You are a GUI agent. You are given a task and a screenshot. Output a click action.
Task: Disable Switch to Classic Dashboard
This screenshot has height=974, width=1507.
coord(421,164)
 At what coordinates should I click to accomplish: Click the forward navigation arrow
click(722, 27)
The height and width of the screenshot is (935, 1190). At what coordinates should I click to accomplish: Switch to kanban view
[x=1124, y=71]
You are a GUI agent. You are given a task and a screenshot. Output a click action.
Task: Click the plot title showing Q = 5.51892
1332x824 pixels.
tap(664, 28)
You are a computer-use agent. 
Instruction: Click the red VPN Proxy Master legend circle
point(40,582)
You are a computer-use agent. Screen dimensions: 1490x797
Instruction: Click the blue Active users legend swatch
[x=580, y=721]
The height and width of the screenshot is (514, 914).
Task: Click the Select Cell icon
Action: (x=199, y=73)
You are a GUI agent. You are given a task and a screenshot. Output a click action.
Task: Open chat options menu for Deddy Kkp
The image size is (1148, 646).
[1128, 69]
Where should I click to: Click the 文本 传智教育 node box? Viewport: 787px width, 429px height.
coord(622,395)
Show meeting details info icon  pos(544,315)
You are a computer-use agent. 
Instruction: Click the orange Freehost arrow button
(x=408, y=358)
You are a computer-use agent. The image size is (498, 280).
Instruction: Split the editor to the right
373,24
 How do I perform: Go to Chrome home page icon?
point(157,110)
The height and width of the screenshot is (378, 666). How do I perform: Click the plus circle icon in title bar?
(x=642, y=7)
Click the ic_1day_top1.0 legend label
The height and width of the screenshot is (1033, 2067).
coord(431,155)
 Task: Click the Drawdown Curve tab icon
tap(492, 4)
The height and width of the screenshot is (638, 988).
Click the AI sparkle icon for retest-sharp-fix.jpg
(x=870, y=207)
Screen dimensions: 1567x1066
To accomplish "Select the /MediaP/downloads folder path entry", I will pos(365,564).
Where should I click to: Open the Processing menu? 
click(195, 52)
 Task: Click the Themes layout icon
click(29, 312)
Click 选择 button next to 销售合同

###

=== TASK ITEM ===
Every line above that contains the word "computer" should be reported.

=== ANSWER SECTION ===
You are a computer-use agent. 
You are a computer-use agent. Screen dimensions: 1490x797
You are a computer-use agent. 
You are a computer-use agent. The image size is (498, 280).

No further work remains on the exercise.